The road to annexation runs through Area C
If anyone is wondering why the Israeli government was so eager to approve the construction of 715 homes for Palestinians in Area C of the West Bank, which is under Israeli security and civilian control, just as senior White House adviser Jared Kushner is about to visit the Middle East, the answer is becoming clearer by the minute. The move means to push the Palestinian Authority out of Area C and cement Israel’s control over it.
Israel will determine where, who, and how many will live in said homes — not the Palestinian Authority or the Palestinian people. Moreover, the cabinet approved the construction of several thousand homes in Jewish settlements in Area C. To be clear: this was the first step on the road to future Israeli annexation of Area C.

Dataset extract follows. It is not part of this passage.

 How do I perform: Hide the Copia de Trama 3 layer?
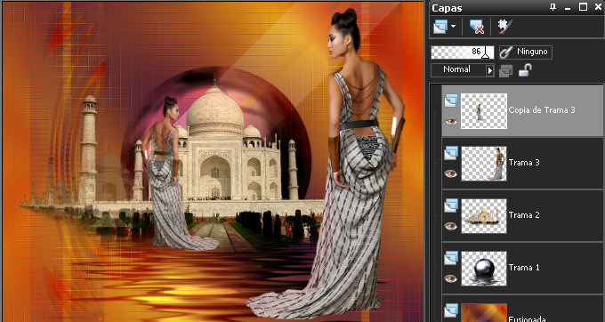pos(450,122)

Senior Fatah legislator Azzam al-Ahmad said Wednesday that the Israeli government is striving to merge all the settlements and outposts in the West Bank into one bloc.
It is unclear exactly how accurate this statement is, but there is no doubt — especially given the latest remarks by Transportation Minister Bezalel Smotrich (United Right) on the issue — that he supports construction “as long as it serves the area’s original residents and is done solely in a way that serves Israel’s security and strategic interests” — that this move strives to thwart any chance of continuous Palestinian construction, as well as any possibility for a future Palestinian state.

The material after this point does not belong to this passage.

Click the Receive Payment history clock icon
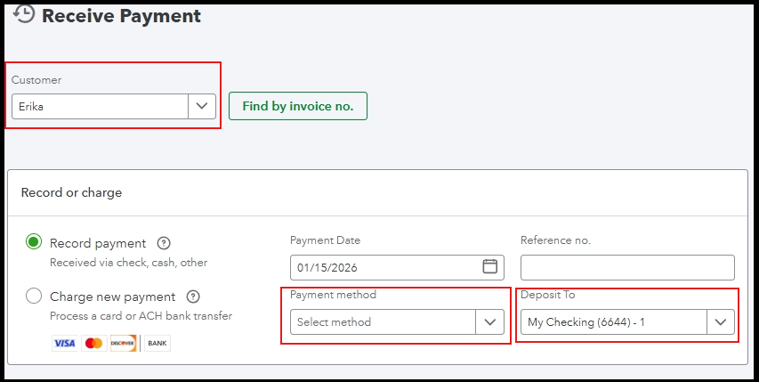 point(24,14)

Moreover, this decision goes beyond potential annexation, as it has been made against the backdrop of what appears to be the Palestinian Authority’s impending bankruptcy.
For months now, the Palestinian Authority has been on a path of economic ruin over PA President Mahmoud Abbas’s refusal to accept the taxes Israel collects on Ramallah’s behalf, which amount to more than $200 million a month.

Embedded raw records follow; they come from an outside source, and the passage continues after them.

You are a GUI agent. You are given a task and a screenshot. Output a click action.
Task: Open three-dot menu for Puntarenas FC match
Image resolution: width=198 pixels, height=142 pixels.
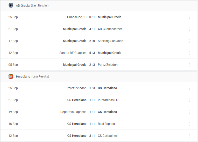189,100
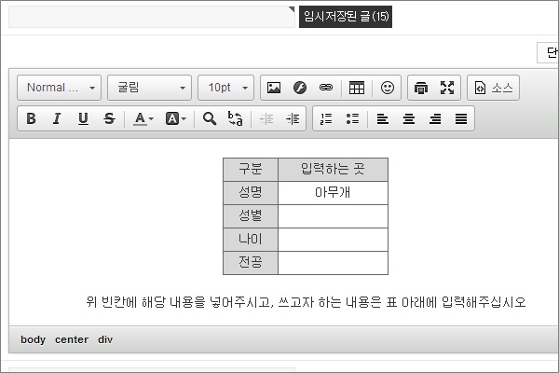
Task: Maximize the editor with the fullscreen icon
Action: (447, 88)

Abbas’s decision, made after the Israeli government passed a law requiring that the amount of the monthly stipends paid to terrorists and their families by the PA be deducted from the taxes collected by Israel, has further strained the PA’s already dwindling coffers, making insolvency an actual prospect.
This situation is further exacerbated by the fact that the Palestinian Authority is also on the brink of political and diplomatic bankruptcy.
Founded in 1994, with the aim of implementing the Oslo Accords, the PA is proving increasingly redundant with each passing year. Indeed, outside of security issues, the Trump administration has severed all diplomatic ties with Ramallah, as has the Israeli government.
Hamas, which ousted the PA from the Gaza Strip in a military coup in 2007, is pursuing completely independent policies in Gaza. Fatah, the organization at the PA’s core, has even lost its lead, in favor of Hamas, with respect to the Palestinian refugee camps in Lebanon, where Hamas now champions the fight for the refugees’ social rights.
Many senior PA officials believe that the Trump administration, Israel, Hamas, and even several Arab countries (those that attended the Bahrain economic summit last month) are conspiring against the Palestinian Authority.
Last week, Abbas again warned that the Palestinians will stop implementing their agreements with Israel. The ramifications of this decision remain unclear, but it is safe to assume that the members of the PLO’s Executive Committee – some of whom may have hoped to put a resolution to that effect on the back burner – will now be overly eager to see it through. This is especially plausible, given this morning’s report by journalist Nahum Barnea in Yedioth Aharonoth, saying that Kushner intends to invite a host of Arab leaders to a summit at Camp David and present the “deal of the century,” even before the Israeli elections on September 17.
The wonderful service the Trump administration is planning to provide to Prime Minister Benjamin Netanyahu’s election campaign aside, this move would deal the PA a particularly powerful sucker punch. Many Arab leaders are bound to feel obligated to attend the summit and hear the American president present his peace plan, but Abbas, even if invited, would most likely be absent, which would again render the Palestinian leader irrelevant.
Abbas may score some political points with the Palestinians for locking horns with Washington, but beyond that, he remains a lackluster leader – a “featherless chicken,” as the late prime minister Ariel Sharon once described him.
Many in Israel may welcome any move that undermines the Palestinian Authority, but its dismantling — sooner or later — is unlikely to serve Israel’s interests.
Overseeing the infrastructure, employment, education, health and welfare needs of the 2.8 million Palestinians living in the West Bank will prove to be a huge burden on Israel’s economy — and not one word on the implications such a move will have on the security coordination between the Israeli military and the Palestinian security forces.
The US and Israel may be trying to make Abbas sweat and force him to accept the “deal of the century,” but it is doubtful that will happen. The aging Palestinian leader, who will turn 84 in November, is known to be a particularly stubborn individual, and he is in no hurry to compromise his positions.
Finally, a post-Abbas era in which the Palestinian Authority is a thing of the past may present Israel with some of the most difficult security, economic and policy challenges it has ever known.